Instruction: Reproduce verbatim the portion of the listing that begins with its first line and ends with the line containing "Action: (254, 35)", including both of those lines.

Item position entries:
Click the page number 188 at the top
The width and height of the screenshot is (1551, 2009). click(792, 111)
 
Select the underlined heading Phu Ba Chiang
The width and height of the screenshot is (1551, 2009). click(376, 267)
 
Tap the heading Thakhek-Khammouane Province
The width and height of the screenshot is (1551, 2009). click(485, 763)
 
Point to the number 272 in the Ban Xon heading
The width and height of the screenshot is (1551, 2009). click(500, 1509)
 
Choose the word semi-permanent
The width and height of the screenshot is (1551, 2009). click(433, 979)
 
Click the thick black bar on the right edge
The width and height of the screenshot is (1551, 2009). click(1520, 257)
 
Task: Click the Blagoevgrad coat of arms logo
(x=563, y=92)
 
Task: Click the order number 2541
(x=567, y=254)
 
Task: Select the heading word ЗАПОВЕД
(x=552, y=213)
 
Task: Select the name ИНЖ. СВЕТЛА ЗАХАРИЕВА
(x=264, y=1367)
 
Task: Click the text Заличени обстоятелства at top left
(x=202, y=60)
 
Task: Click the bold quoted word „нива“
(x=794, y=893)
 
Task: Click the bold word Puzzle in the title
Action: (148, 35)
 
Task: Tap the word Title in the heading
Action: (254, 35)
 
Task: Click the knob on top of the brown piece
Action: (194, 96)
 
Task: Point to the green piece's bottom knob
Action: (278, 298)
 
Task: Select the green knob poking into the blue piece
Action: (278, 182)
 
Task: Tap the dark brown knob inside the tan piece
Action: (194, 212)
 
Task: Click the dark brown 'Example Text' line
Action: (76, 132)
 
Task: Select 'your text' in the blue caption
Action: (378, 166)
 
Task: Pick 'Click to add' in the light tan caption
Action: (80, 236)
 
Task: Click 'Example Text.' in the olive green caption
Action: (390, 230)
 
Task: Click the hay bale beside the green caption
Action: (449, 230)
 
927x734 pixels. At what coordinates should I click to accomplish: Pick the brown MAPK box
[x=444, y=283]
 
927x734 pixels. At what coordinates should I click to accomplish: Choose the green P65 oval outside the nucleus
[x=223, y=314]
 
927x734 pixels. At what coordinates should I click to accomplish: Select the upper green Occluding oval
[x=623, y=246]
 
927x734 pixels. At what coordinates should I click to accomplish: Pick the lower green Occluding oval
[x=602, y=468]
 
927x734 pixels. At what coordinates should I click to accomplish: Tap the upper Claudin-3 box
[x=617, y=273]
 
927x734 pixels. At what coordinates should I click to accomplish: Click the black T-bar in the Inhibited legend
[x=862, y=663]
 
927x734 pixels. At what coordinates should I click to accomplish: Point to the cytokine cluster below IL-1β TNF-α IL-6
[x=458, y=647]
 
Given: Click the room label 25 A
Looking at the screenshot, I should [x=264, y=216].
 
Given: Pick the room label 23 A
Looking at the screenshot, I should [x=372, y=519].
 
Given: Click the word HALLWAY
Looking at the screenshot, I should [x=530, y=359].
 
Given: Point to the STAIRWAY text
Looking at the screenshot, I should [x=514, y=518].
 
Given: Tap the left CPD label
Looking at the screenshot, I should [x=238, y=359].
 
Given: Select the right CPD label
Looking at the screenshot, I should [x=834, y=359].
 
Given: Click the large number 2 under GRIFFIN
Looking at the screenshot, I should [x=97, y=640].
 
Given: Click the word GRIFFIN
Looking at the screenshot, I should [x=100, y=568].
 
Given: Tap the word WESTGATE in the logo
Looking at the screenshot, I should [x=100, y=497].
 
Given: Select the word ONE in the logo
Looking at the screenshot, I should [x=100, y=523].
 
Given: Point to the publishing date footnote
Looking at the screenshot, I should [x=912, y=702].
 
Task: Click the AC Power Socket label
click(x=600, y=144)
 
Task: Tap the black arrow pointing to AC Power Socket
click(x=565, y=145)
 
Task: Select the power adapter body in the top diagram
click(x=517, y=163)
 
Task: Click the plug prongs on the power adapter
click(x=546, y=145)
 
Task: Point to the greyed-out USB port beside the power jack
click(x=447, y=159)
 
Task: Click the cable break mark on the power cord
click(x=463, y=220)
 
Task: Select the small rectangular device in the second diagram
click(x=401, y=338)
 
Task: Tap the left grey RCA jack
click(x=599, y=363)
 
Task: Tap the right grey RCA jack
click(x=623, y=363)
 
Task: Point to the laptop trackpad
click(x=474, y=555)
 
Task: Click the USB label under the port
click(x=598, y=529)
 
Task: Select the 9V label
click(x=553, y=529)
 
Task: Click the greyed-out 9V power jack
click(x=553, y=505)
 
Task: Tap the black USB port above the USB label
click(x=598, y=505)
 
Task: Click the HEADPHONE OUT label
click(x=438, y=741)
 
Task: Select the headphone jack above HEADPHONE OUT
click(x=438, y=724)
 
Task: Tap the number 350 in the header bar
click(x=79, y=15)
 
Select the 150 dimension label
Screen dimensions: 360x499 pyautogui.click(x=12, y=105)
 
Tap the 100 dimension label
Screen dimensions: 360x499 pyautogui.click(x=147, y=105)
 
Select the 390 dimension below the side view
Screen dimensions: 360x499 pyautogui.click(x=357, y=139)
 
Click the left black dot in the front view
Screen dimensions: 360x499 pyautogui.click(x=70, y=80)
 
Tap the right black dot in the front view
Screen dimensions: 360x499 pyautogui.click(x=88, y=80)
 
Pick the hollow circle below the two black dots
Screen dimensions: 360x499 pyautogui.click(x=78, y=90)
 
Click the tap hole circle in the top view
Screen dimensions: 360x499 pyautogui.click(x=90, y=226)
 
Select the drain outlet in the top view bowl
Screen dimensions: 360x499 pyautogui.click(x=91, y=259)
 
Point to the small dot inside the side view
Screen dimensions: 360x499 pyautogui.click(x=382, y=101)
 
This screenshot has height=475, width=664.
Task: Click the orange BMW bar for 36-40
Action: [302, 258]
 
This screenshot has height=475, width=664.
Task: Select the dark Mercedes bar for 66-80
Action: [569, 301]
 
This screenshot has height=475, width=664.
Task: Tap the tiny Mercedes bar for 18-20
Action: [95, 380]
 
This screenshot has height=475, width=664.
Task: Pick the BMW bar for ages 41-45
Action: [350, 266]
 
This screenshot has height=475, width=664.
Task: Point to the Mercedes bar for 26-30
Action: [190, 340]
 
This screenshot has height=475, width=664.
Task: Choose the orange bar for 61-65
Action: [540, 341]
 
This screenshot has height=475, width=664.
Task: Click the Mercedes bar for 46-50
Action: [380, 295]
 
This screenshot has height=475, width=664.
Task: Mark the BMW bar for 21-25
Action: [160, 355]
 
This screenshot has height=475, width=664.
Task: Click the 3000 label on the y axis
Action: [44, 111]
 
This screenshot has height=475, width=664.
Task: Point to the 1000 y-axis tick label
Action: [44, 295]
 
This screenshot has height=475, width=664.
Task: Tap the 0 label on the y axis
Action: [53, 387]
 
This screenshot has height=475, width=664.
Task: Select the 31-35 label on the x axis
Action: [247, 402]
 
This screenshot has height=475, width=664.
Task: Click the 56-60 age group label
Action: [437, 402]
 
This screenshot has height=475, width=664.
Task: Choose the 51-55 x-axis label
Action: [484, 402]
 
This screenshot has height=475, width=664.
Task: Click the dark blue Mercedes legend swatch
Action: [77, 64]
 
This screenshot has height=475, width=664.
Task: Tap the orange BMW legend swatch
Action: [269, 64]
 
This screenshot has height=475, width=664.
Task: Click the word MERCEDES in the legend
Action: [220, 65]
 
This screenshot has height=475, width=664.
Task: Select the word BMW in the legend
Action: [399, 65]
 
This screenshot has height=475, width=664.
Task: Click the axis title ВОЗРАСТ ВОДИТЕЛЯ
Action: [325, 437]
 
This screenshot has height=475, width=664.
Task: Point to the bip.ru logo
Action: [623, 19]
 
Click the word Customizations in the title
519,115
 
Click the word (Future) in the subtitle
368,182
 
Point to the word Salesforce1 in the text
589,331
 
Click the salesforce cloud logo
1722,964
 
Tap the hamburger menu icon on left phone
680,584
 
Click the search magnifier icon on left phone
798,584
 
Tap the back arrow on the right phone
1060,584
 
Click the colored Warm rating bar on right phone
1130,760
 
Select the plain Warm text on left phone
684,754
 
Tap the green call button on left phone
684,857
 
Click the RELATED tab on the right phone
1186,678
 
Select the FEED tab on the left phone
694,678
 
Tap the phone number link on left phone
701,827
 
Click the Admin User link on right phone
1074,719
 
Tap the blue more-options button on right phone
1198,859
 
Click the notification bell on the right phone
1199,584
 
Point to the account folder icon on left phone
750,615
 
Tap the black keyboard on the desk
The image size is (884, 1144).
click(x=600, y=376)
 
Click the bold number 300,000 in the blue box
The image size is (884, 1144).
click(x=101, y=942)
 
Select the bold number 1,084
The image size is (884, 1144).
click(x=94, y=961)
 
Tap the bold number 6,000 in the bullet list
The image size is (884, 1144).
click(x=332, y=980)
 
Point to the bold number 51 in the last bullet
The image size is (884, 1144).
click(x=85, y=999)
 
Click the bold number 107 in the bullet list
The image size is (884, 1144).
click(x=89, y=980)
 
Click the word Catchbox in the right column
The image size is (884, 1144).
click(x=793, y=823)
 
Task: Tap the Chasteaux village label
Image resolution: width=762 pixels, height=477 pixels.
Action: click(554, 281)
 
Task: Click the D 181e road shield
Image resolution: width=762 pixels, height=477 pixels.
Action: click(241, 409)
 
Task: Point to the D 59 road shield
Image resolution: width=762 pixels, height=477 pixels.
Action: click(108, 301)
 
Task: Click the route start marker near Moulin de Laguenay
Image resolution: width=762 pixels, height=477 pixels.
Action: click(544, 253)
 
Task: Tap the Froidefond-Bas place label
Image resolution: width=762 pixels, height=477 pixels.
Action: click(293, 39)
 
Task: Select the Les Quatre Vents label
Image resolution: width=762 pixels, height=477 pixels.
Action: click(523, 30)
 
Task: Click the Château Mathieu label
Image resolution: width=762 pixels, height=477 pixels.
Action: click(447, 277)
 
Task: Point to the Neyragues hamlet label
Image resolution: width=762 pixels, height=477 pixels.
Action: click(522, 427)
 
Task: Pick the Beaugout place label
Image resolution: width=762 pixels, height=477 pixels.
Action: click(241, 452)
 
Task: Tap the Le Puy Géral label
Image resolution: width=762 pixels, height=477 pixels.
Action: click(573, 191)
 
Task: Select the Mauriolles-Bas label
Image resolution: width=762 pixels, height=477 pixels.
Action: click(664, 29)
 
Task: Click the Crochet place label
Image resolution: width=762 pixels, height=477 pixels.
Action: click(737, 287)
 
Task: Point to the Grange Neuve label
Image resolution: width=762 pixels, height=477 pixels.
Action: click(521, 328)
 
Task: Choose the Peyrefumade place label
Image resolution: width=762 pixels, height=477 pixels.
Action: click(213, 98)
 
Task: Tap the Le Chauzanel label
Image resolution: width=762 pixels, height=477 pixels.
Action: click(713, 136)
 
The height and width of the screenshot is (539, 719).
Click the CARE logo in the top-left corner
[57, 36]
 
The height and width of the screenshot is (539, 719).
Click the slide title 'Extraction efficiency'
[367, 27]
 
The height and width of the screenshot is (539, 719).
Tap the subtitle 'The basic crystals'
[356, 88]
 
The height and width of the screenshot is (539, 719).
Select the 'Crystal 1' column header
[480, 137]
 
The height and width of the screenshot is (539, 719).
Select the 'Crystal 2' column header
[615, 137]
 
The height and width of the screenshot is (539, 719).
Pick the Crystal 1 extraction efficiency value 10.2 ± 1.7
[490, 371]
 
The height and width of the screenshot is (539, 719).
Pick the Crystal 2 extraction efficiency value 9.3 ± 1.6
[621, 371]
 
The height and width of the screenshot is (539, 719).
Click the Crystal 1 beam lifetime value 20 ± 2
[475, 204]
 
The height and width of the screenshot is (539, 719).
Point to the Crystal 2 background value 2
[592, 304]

The solution:
Click the page number 188 at the top
The width and height of the screenshot is (1551, 2009). click(792, 111)
 
Select the underlined heading Phu Ba Chiang
The width and height of the screenshot is (1551, 2009). click(376, 267)
 
Tap the heading Thakhek-Khammouane Province
The width and height of the screenshot is (1551, 2009). click(485, 763)
 
Point to the number 272 in the Ban Xon heading
The width and height of the screenshot is (1551, 2009). click(500, 1509)
 
Choose the word semi-permanent
The width and height of the screenshot is (1551, 2009). click(433, 979)
 
Click the thick black bar on the right edge
The width and height of the screenshot is (1551, 2009). click(1520, 257)
 
Task: Click the Blagoevgrad coat of arms logo
(x=563, y=92)
 
Task: Click the order number 2541
(x=567, y=254)
 
Task: Select the heading word ЗАПОВЕД
(x=552, y=213)
 
Task: Select the name ИНЖ. СВЕТЛА ЗАХАРИЕВА
(x=264, y=1367)
 
Task: Click the text Заличени обстоятелства at top left
(x=202, y=60)
 
Task: Click the bold quoted word „нива“
(x=794, y=893)
 
Task: Click the bold word Puzzle in the title
Action: (148, 35)
 
Task: Tap the word Title in the heading
Action: (254, 35)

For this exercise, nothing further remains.